• _QUOTED PASSAGE_:
Year 741 (DCCXLI) was a common year starting on Sunday (link will display the full calendar) of the Julian calendar. The denomination 741 for this year has been used since the early medieval period, when the Anno Domini calendar era became the prevalent method in Europe for naming years.

Events 
 By place 

 Byzantine Empire 
 June 18 – Emperor Leo III ("the Isaurian") dies of dropsy at Constantinople, after a 24-year reign that has saved the Byzantine Empire and delivered Eastern Europe from the threat of an Arab conquest. He is succeeded by his son Constantine V.
 Artabasdos, Byzantine general (strategos) of the Armeniac theme, defeats Constantine V and advances on Constantinople, where he is crowned emperor. He secures the support of the themes of Thrace and Opsikion, and abandons Leo's religious policy of iconoclasm. Constantine seeks the support of the Anatolic theme.

 Central America 
February 11 – Wak Chanil Ajaw (Lady Six Sky), queen of the Mayan city state of Naranjo in Guatemala, dies after a reign of more than 47 years and is succeeded by her son, Yax Mayuy Chan Chaak, who reigns until his own death in 744.
June 23 – Kʼawiil Chan Kʼinich becomes the new ruler of the Mayan city state at Dos Pilas in Guatemala after the death of Ucha'an K'in B'alam and reigns until 761 when he is forced to flee during an uprising by rebels from Tamarindito.

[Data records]
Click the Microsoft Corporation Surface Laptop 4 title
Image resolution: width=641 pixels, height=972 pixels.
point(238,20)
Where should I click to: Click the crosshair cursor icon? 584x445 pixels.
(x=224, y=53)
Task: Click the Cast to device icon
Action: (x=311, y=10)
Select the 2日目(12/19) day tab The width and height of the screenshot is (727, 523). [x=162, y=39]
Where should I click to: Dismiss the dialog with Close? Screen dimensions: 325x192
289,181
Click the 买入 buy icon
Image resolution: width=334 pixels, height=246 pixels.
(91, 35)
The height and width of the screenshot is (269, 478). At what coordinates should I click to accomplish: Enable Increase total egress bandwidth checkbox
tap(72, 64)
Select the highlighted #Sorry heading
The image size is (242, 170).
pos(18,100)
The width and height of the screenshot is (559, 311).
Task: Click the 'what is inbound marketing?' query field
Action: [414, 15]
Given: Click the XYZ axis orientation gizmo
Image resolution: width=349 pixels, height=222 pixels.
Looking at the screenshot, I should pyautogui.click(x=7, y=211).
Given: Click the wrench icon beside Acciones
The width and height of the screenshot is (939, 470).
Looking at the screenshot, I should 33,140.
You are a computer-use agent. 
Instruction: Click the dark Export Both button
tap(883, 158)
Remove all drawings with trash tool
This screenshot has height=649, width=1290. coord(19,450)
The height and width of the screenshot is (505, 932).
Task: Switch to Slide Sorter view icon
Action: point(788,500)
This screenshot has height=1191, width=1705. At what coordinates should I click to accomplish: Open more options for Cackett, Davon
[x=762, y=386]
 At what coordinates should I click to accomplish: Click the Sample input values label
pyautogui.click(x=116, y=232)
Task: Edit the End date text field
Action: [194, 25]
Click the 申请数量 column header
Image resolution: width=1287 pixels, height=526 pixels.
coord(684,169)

• _EXERCISES TO COMPLETE_:
1. Do these statements agree with the text on the year 741? Answer yes or no for each, quoting the deciding words. (a) Leo III died at Constantinople. (b) Artabasdos kept Leo's religious policy of iconoclasm. (c) Wak Chanil Ajaw was succeeded by her son.
2. Express the stretch of the records from the line containing "Click the 买入 buy icon" through the line containing "Action: point(788,500)" as a numbered list, leaving out blank lines.
The year 741 text and the data records are separate, unrelated material.

• _THE RESULTS_:
1.
(a) Yes: "dies of dropsy at Constantinople"
(b) No: "abandons Leo's religious policy of iconoclasm"
(c) Yes: "is succeeded by her son, Yax Mayuy Chan Chaak"

2.
1. Click the 买入 buy icon
2. Image resolution: width=334 pixels, height=246 pixels.
3. (91, 35)
4. The height and width of the screenshot is (269, 478). At what coordinates should I click to accomplish: Enable Increase total egress bandwidth checkbox
5. tap(72, 64)
6. Select the highlighted #Sorry heading
7. The image size is (242, 170).
8. pos(18,100)
9. The width and height of the screenshot is (559, 311).
10. Task: Click the 'what is inbound marketing?' query field
11. Action: [414, 15]
12. Given: Click the XYZ axis orientation gizmo
13. Image resolution: width=349 pixels, height=222 pixels.
14. Looking at the screenshot, I should pyautogui.click(x=7, y=211).
15. Given: Click the wrench icon beside Acciones
16. The width and height of the screenshot is (939, 470).
17. Looking at the screenshot, I should 33,140.
18. You are a computer-use agent. 
19. Instruction: Click the dark Export Both button
20. tap(883, 158)
21. Remove all drawings with trash tool
22. This screenshot has height=649, width=1290. coord(19,450)
23. The height and width of the screenshot is (505, 932).
24. Task: Switch to Slide Sorter view icon
25. Action: point(788,500)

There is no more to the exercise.